_AIM A:_
According to the passage on Myanmar IP development, which ministry is the focal point for intellectual property matters?
_AIM B:_
Decide whether each statement agrees with the passage on Myanmar IP development, and quote the words that settle each one: (i) Myanmar became a member of WIPO in 2001. (ii) Myanmar has acceded to the Paris Convention. (iii) The Myanmar Patents and Designs Act of 1945 was repealed in 1993.
_AIM C:_
Continue the passage on Myanmar IP development from the point where it ends.

_DOCUMENT EXTRACT:_

Myanmar IP Development

Since it became a member of ASEAN in 1997 and of WIPO in 2001, Myanmar has become responsible to observe and be in compliance with the provisions of relevant treaties of such organizations, particularly, TRIPS Agreement and the ASEAN Framework Agreement on Intellectual Property. Myanmar has obtained special exemption of time preparation to apply the TRIPS Agreement till July 2013. Meanwhile, the Attorney-General Office, with the close cooperation with Ministry of Science and Technology that is designated as the focal point ministry to handle the Intellectual Property matters, is drafting the IP laws to have wide and efficient protection and promotion, being demanded by the regional and global IP regimes.
As a former British colony, much of the early intellectual property (IP) law in Myanmar had its roots in UK and European law. Since the 19th and early 20th century, however, the development of IP law in Myanmar has not kept pace with legal and economic changes, both domestically and overseas. This country has not yet acceded to the Paris Convention, Madrid Convention and its Protocol.
Patent and Design
The Myanmar Patents and Designs Act, 1939 was first introduced to Myanmar and then enacted Myanmar Patents and Designs Act, 1945 after the first one expired, but which never came into effect. The 1945 Act was repealed in 1993 and Myanmar Patents and Designs (Emergency Provisions) Act of 1946 is still existing in Myanmar with no legal essence as to operation of Patents and Designs. During the lack of a specific Statute, patents and designs may be registered under the existing Registration Act, Chapter 18. Besides, Section 54 of the Special Relief Act applies to infringement of patents or designs right.

_SOURCE MATERIAL:_

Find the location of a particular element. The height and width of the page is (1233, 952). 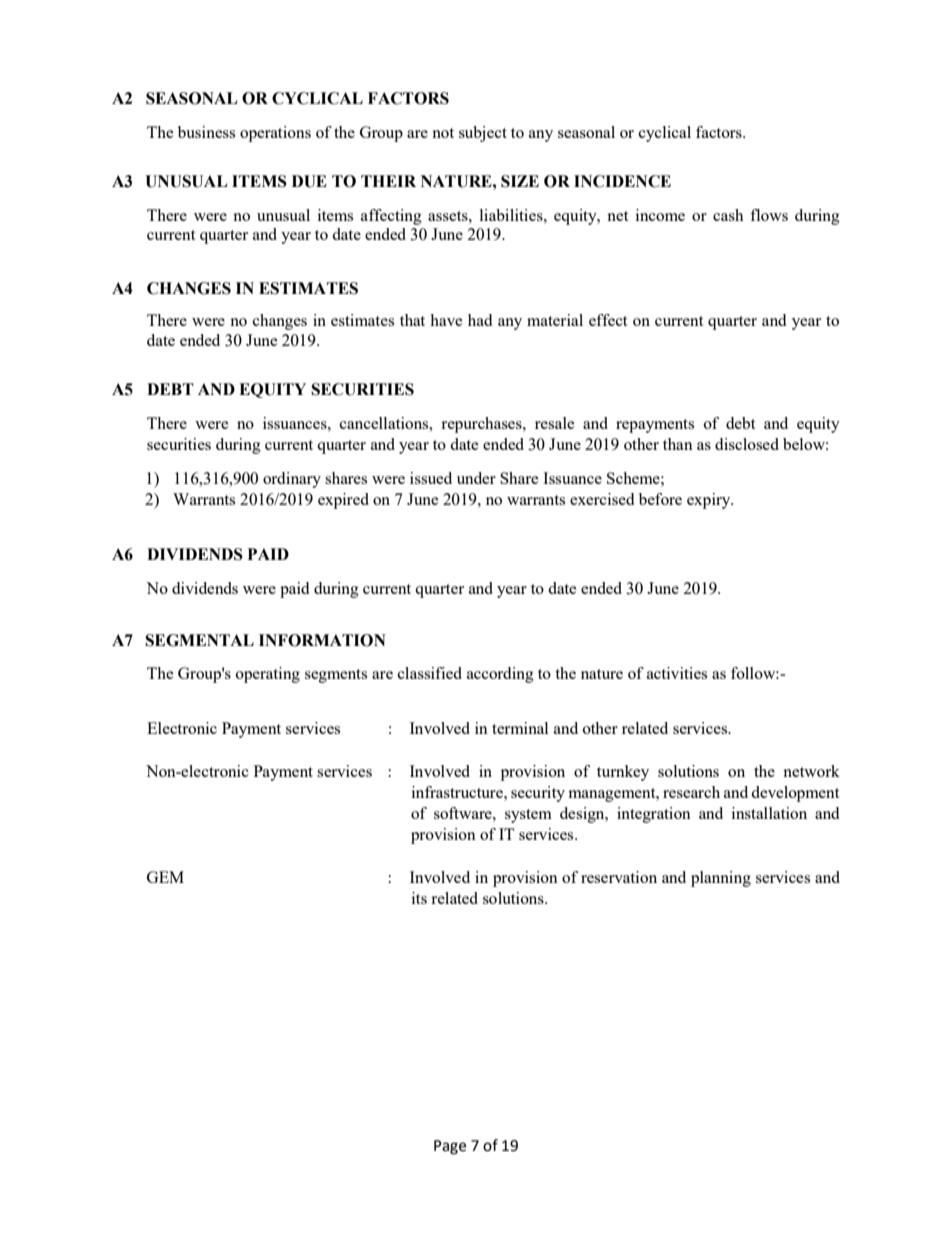

cash is located at coordinates (728, 215).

_WRITTEN REPLY A:_
The Ministry of Science and Technology.

_WRITTEN REPLY B:_
(i) Yes: "Since it became a member of ASEAN in 1997 and of WIPO in 2001"
(ii) No: "This country has not yet acceded to the Paris Convention, Madrid Convention and its Protocol."
(iii) Yes: "The 1945 Act was repealed in 1993"

_WRITTEN REPLY C:_
No Trademark Act is established in Myanmar; however, an established practice has well developed for the evidentiary assertion of the rights of trademark ownership. Differently from other countries, Myanmar’s trademark system is in fact a recordation system. Therefore, trademark right is not an exclusive right granted by governmental department. In Myanmar, trademark is recorded by means of submitting Statement of Ownership to the Myanmar Recordation Bureau. This statement must include the name and the signature of applicant.
Despite the fact that registration is not a conclusive proof of the ownership, it becomes a prima facie evidence of ownership and may be of certain help in the criminal and civil proceedings.
In Penal Code, Sections 478 to 489 in Chapter 18 provide definitions of trademark: the mark representing the products or commodities produced by a specific person. The Civil Code does not provide the specific meaning or elements of trademark. However, it is generally believed that a trademark should be distinctive. A trademark should contain one or more creative terms, or can be recorded for certain specific kind of products.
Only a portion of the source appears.